- Action item
Repeat every record below exactly as it appears.

++++ Recorded information

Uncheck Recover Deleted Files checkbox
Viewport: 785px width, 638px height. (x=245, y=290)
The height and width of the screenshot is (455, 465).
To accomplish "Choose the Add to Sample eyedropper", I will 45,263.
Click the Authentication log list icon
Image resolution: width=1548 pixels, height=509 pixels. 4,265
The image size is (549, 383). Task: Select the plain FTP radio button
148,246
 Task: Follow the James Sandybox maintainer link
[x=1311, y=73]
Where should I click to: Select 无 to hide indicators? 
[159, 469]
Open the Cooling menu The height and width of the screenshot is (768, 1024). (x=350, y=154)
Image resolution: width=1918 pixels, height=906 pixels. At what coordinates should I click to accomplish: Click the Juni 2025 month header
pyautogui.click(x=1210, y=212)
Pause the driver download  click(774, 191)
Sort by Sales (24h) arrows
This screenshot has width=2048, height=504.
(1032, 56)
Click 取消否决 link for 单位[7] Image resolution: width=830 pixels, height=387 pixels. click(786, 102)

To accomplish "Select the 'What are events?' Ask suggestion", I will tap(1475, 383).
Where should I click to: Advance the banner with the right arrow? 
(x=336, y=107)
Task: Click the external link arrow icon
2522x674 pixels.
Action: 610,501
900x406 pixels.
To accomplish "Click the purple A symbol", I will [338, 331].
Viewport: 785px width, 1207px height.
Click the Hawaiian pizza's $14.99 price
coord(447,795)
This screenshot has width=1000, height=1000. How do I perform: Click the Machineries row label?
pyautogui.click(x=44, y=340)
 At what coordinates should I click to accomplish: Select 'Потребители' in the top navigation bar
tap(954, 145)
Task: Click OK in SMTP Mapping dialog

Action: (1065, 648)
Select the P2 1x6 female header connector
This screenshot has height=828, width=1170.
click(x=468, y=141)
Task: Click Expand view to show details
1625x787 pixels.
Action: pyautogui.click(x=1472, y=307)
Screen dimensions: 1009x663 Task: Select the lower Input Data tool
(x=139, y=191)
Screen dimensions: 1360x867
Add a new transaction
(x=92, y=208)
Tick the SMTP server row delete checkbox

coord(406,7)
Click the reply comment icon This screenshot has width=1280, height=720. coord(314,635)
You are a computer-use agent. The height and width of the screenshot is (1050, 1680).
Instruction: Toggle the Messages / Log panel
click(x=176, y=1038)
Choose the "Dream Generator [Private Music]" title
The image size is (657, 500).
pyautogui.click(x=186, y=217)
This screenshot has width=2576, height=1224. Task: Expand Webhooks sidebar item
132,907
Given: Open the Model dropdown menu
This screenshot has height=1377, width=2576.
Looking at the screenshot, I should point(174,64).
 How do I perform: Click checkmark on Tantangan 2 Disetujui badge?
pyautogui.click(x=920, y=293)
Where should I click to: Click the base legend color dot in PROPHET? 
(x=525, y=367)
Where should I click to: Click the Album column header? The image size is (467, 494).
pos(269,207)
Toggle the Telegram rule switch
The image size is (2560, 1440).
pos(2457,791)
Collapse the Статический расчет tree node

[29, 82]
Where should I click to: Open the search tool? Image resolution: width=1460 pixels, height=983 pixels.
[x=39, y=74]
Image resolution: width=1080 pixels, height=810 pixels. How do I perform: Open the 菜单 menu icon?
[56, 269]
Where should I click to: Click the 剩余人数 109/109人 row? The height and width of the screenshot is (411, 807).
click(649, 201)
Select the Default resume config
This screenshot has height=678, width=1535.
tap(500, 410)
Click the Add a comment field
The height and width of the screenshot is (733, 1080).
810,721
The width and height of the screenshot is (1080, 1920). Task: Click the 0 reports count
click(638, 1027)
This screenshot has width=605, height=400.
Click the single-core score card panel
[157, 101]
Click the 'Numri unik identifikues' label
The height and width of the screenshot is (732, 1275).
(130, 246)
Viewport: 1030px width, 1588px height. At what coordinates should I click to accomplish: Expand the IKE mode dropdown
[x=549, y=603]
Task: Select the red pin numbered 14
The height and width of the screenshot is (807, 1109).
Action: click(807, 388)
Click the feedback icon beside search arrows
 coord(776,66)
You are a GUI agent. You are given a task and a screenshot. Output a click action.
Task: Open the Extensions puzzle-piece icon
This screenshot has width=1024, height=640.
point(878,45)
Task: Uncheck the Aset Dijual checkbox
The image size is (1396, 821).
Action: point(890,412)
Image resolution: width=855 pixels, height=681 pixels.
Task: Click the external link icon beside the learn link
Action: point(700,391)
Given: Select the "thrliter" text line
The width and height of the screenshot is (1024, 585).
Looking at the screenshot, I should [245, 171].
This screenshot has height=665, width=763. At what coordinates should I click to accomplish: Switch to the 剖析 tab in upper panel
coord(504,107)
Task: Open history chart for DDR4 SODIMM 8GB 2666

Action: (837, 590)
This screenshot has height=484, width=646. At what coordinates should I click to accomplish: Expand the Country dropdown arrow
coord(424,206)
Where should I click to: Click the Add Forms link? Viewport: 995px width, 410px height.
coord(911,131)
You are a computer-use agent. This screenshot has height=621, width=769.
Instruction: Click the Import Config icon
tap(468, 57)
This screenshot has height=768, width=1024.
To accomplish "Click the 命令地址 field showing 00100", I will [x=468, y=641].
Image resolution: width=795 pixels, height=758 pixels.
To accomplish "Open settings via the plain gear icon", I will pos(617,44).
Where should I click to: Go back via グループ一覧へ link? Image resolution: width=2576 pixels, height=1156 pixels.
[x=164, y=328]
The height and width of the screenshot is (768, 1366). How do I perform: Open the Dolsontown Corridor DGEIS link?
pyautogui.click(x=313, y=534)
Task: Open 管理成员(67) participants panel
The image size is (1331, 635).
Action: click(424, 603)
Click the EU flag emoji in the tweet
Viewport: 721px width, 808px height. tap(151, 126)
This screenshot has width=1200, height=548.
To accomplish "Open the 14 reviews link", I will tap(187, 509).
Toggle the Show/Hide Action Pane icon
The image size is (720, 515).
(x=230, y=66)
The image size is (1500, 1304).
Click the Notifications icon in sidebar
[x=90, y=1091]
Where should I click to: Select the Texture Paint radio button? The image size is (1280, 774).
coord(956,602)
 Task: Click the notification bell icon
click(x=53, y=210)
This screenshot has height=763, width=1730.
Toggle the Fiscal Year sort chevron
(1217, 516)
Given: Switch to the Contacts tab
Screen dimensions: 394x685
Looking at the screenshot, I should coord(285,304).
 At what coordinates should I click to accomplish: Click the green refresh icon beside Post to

++++++++

- Task answer
Uncheck Recover Deleted Files checkbox
Viewport: 785px width, 638px height. (x=245, y=290)
The height and width of the screenshot is (455, 465).
To accomplish "Choose the Add to Sample eyedropper", I will 45,263.
Click the Authentication log list icon
Image resolution: width=1548 pixels, height=509 pixels. 4,265
The image size is (549, 383). Task: Select the plain FTP radio button
148,246
 Task: Follow the James Sandybox maintainer link
[x=1311, y=73]
Where should I click to: Select 无 to hide indicators? 
[159, 469]
Open the Cooling menu The height and width of the screenshot is (768, 1024). (x=350, y=154)
Image resolution: width=1918 pixels, height=906 pixels. At what coordinates should I click to accomplish: Click the Juni 2025 month header
pyautogui.click(x=1210, y=212)
Pause the driver download  click(774, 191)
Sort by Sales (24h) arrows
This screenshot has width=2048, height=504.
(1032, 56)
Click 取消否决 link for 单位[7] Image resolution: width=830 pixels, height=387 pixels. click(786, 102)

To accomplish "Select the 'What are events?' Ask suggestion", I will tap(1475, 383).
Where should I click to: Advance the banner with the right arrow? 
(x=336, y=107)
Task: Click the external link arrow icon
2522x674 pixels.
Action: 610,501
900x406 pixels.
To accomplish "Click the purple A symbol", I will [338, 331].
Viewport: 785px width, 1207px height.
Click the Hawaiian pizza's $14.99 price
coord(447,795)
This screenshot has width=1000, height=1000. How do I perform: Click the Machineries row label?
pyautogui.click(x=44, y=340)
 At what coordinates should I click to accomplish: Select 'Потребители' in the top navigation bar
tap(954, 145)
Task: Click OK in SMTP Mapping dialog

Action: (1065, 648)
Select the P2 1x6 female header connector
This screenshot has height=828, width=1170.
click(x=468, y=141)
Task: Click Expand view to show details
1625x787 pixels.
Action: pyautogui.click(x=1472, y=307)
Screen dimensions: 1009x663 Task: Select the lower Input Data tool
(x=139, y=191)
Screen dimensions: 1360x867
Add a new transaction
(x=92, y=208)
Tick the SMTP server row delete checkbox

coord(406,7)
Click the reply comment icon This screenshot has width=1280, height=720. coord(314,635)
You are a computer-use agent. The height and width of the screenshot is (1050, 1680).
Instruction: Toggle the Messages / Log panel
click(x=176, y=1038)
Choose the "Dream Generator [Private Music]" title
The image size is (657, 500).
pyautogui.click(x=186, y=217)
This screenshot has width=2576, height=1224. Task: Expand Webhooks sidebar item
132,907
Given: Open the Model dropdown menu
This screenshot has height=1377, width=2576.
Looking at the screenshot, I should point(174,64).
 How do I perform: Click checkmark on Tantangan 2 Disetujui badge?
pyautogui.click(x=920, y=293)
Where should I click to: Click the base legend color dot in PROPHET? 
(x=525, y=367)
Where should I click to: Click the Album column header? The image size is (467, 494).
pos(269,207)
Toggle the Telegram rule switch
The image size is (2560, 1440).
pos(2457,791)
Collapse the Статический расчет tree node

[29, 82]
Where should I click to: Open the search tool? Image resolution: width=1460 pixels, height=983 pixels.
[x=39, y=74]
Image resolution: width=1080 pixels, height=810 pixels. How do I perform: Open the 菜单 menu icon?
[56, 269]
Where should I click to: Click the 剩余人数 109/109人 row? The height and width of the screenshot is (411, 807).
click(649, 201)
Select the Default resume config
This screenshot has height=678, width=1535.
tap(500, 410)
Click the Add a comment field
The height and width of the screenshot is (733, 1080).
810,721
The width and height of the screenshot is (1080, 1920). Task: Click the 0 reports count
click(638, 1027)
This screenshot has width=605, height=400.
Click the single-core score card panel
[157, 101]
Click the 'Numri unik identifikues' label
The height and width of the screenshot is (732, 1275).
(130, 246)
Viewport: 1030px width, 1588px height. At what coordinates should I click to accomplish: Expand the IKE mode dropdown
[x=549, y=603]
Task: Select the red pin numbered 14
The height and width of the screenshot is (807, 1109).
Action: click(807, 388)
Click the feedback icon beside search arrows
 coord(776,66)
You are a GUI agent. You are given a task and a screenshot. Output a click action.
Task: Open the Extensions puzzle-piece icon
This screenshot has width=1024, height=640.
point(878,45)
Task: Uncheck the Aset Dijual checkbox
The image size is (1396, 821).
Action: point(890,412)
Image resolution: width=855 pixels, height=681 pixels.
Task: Click the external link icon beside the learn link
Action: point(700,391)
Given: Select the "thrliter" text line
The width and height of the screenshot is (1024, 585).
Looking at the screenshot, I should [245, 171].
This screenshot has height=665, width=763. At what coordinates should I click to accomplish: Switch to the 剖析 tab in upper panel
coord(504,107)
Task: Open history chart for DDR4 SODIMM 8GB 2666

Action: (837, 590)
This screenshot has height=484, width=646. At what coordinates should I click to accomplish: Expand the Country dropdown arrow
coord(424,206)
Where should I click to: Click the Add Forms link? Viewport: 995px width, 410px height.
coord(911,131)
You are a computer-use agent. This screenshot has height=621, width=769.
Instruction: Click the Import Config icon
tap(468, 57)
This screenshot has height=768, width=1024.
To accomplish "Click the 命令地址 field showing 00100", I will [x=468, y=641].
Image resolution: width=795 pixels, height=758 pixels.
To accomplish "Open settings via the plain gear icon", I will pos(617,44).
Where should I click to: Go back via グループ一覧へ link? Image resolution: width=2576 pixels, height=1156 pixels.
[x=164, y=328]
The height and width of the screenshot is (768, 1366). How do I perform: Open the Dolsontown Corridor DGEIS link?
pyautogui.click(x=313, y=534)
Task: Open 管理成员(67) participants panel
The image size is (1331, 635).
Action: click(424, 603)
Click the EU flag emoji in the tweet
Viewport: 721px width, 808px height. tap(151, 126)
This screenshot has width=1200, height=548.
To accomplish "Open the 14 reviews link", I will tap(187, 509).
Toggle the Show/Hide Action Pane icon
The image size is (720, 515).
(x=230, y=66)
The image size is (1500, 1304).
Click the Notifications icon in sidebar
[x=90, y=1091]
Where should I click to: Select the Texture Paint radio button? The image size is (1280, 774).
coord(956,602)
 Task: Click the notification bell icon
click(x=53, y=210)
This screenshot has height=763, width=1730.
Toggle the Fiscal Year sort chevron
(1217, 516)
Given: Switch to the Contacts tab
Screen dimensions: 394x685
Looking at the screenshot, I should coord(285,304).
 At what coordinates should I click to accomplish: Click the green refresh icon beside Post to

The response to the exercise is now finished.